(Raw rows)
>>>>>

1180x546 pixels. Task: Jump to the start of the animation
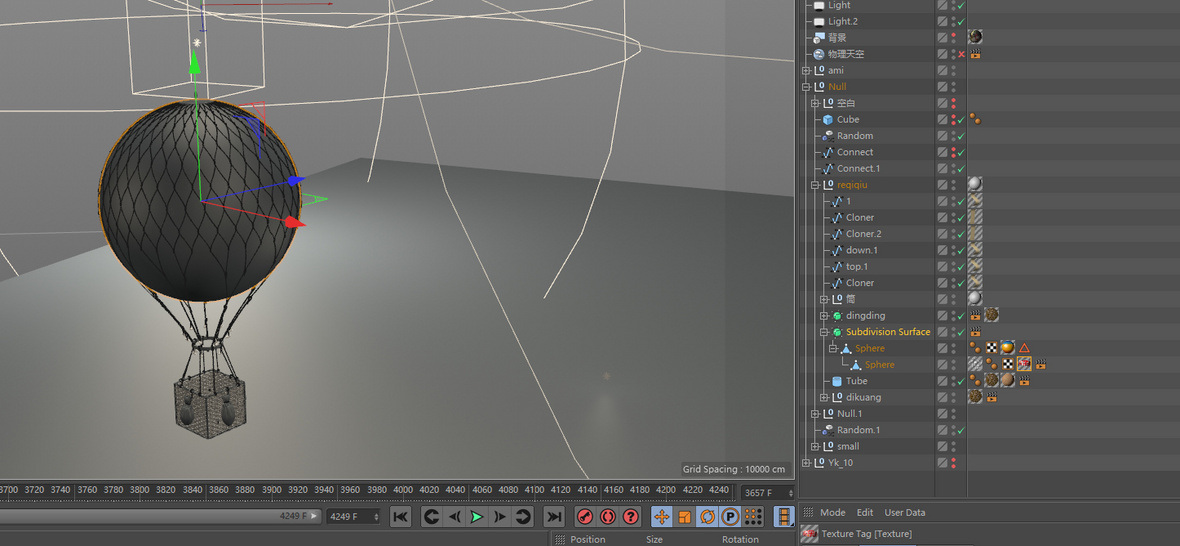pyautogui.click(x=400, y=516)
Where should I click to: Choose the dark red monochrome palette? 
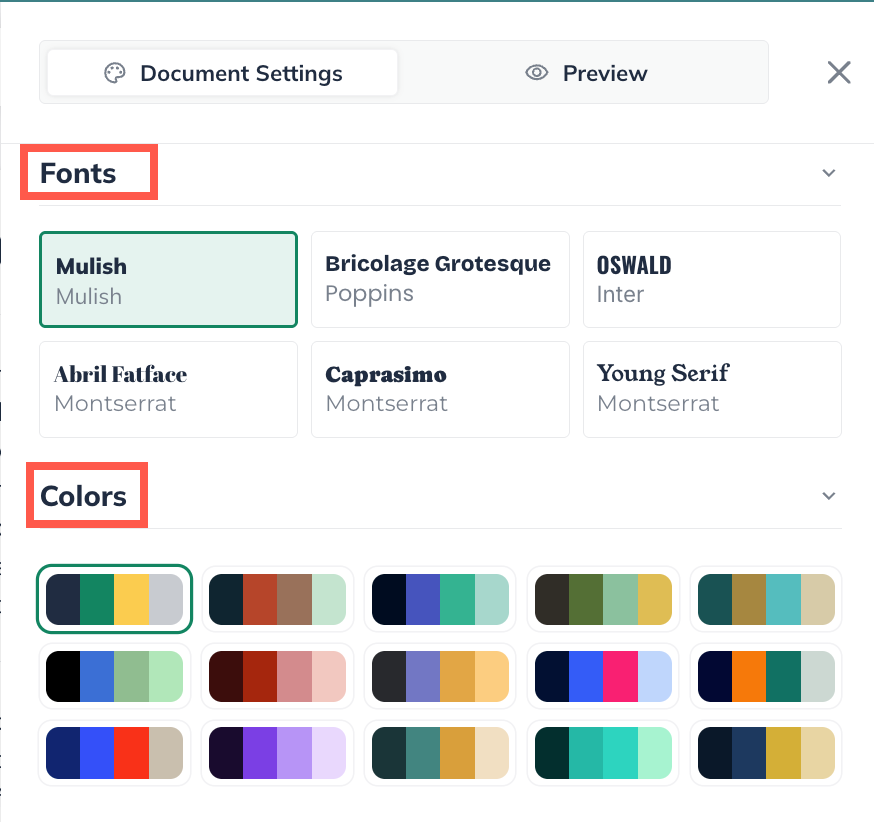click(278, 676)
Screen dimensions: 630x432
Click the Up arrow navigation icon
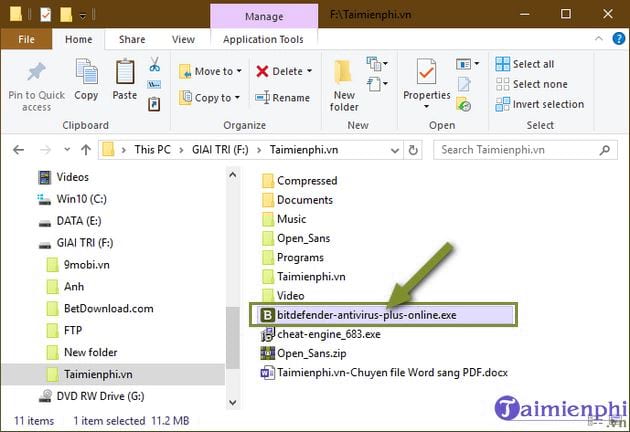pos(80,150)
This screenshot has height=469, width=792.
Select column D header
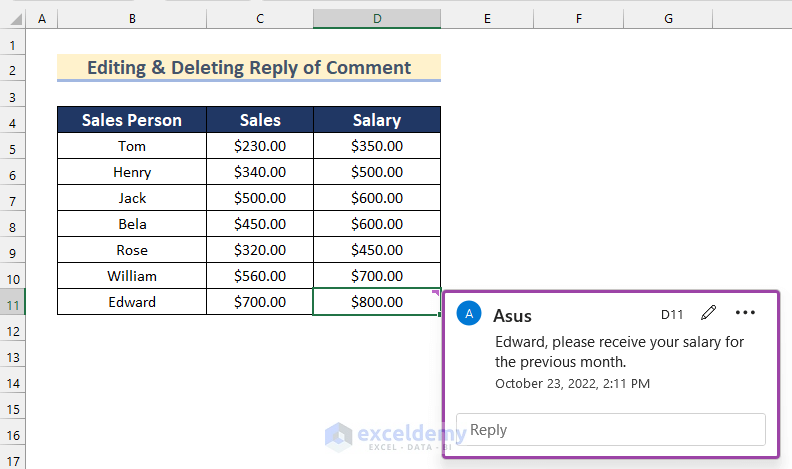point(377,19)
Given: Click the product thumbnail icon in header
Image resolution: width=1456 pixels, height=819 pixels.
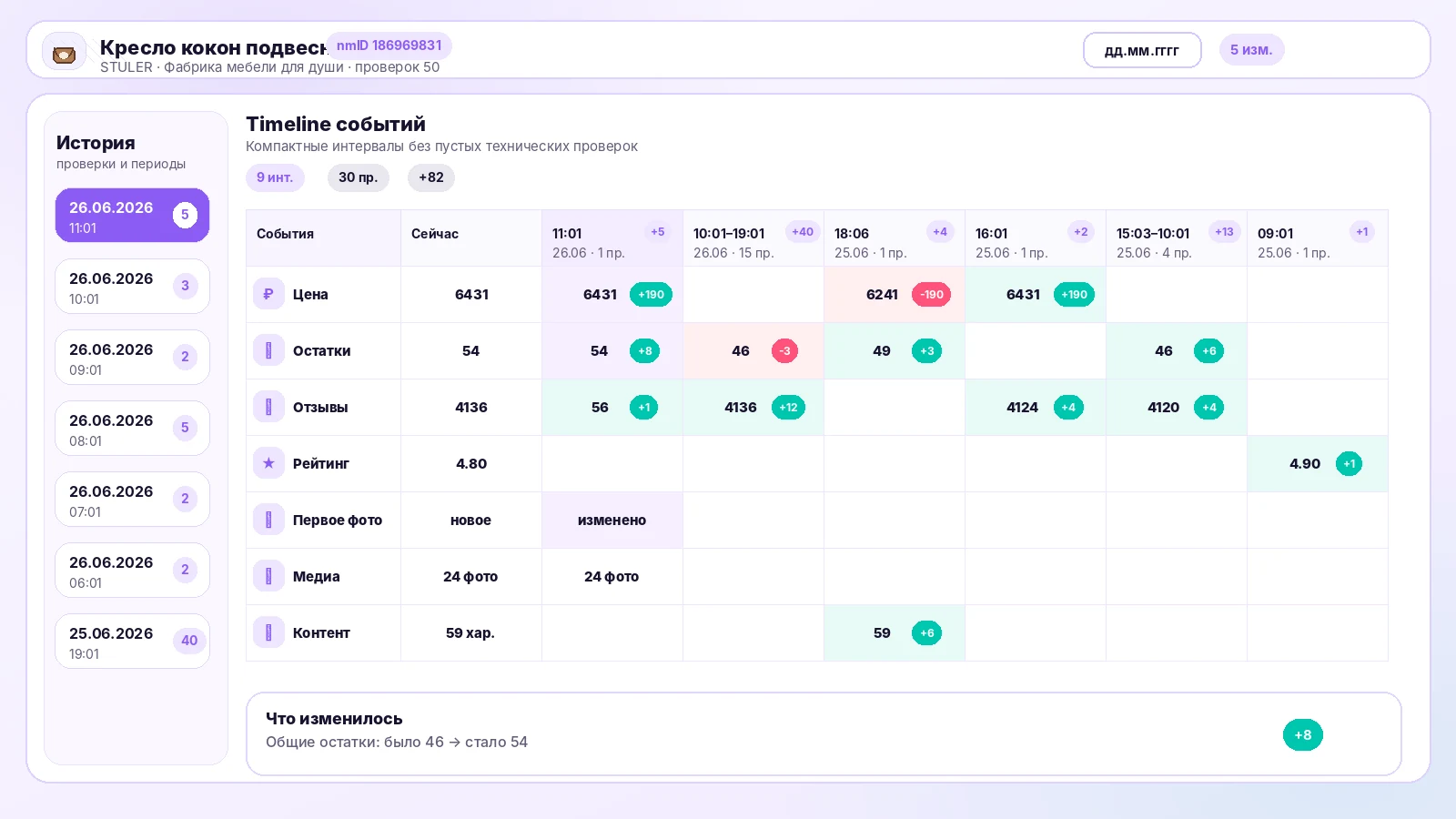Looking at the screenshot, I should [x=64, y=55].
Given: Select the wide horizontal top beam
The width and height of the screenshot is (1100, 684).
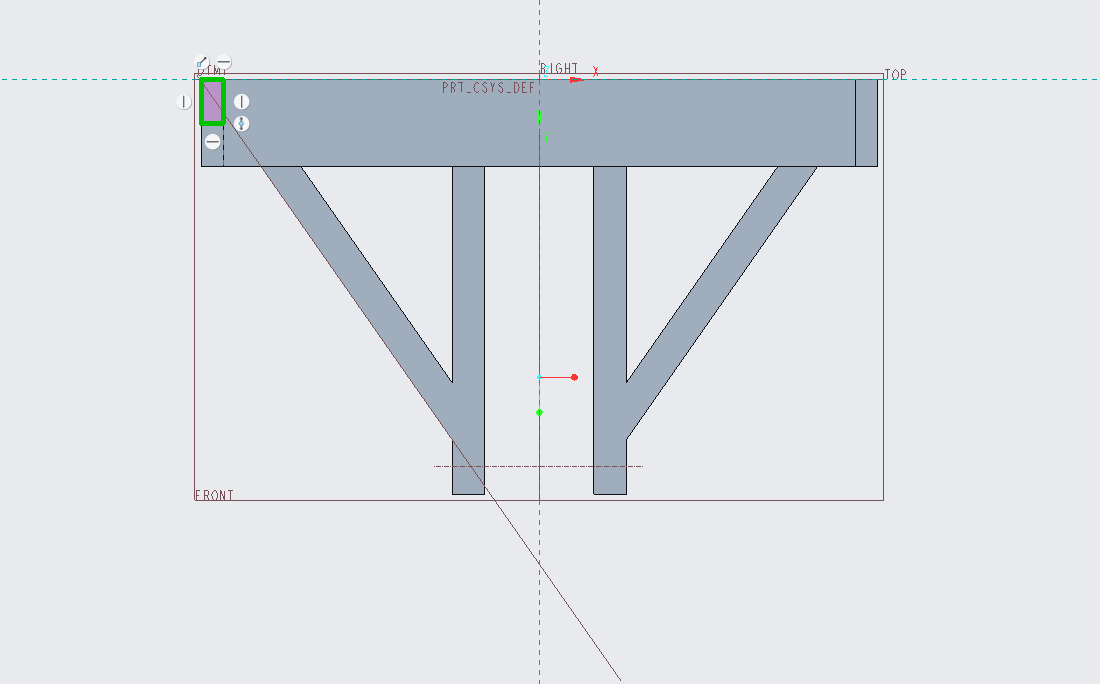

<<<<<

**Requirements**
Rewrite every one of the rows above as a Markdown table with the columns Nr and Line, numbering each line in order and skipping blank lines. Leave the pictures out of your answer.

**The completed task**
| Nr | Line |
|---|---|
| 1 | 1180x546 pixels. Task: Jump to the start of the animation |
| 2 | pyautogui.click(x=400, y=516) |
| 3 | Where should I click to: Choose the dark red monochrome palette?  |
| 4 | click(278, 676) |
| 5 | Screen dimensions: 630x432 |
| 6 | Click the Up arrow navigation icon |
| 7 | pos(80,150) |
| 8 | This screenshot has height=469, width=792. |
| 9 | Select column D header |
| 10 | point(377,19) |
| 11 | Given: Click the product thumbnail icon in header |
| 12 | Image resolution: width=1456 pixels, height=819 pixels. |
| 13 | Looking at the screenshot, I should [x=64, y=55]. |
| 14 | Given: Select the wide horizontal top beam |
| 15 | The width and height of the screenshot is (1100, 684). |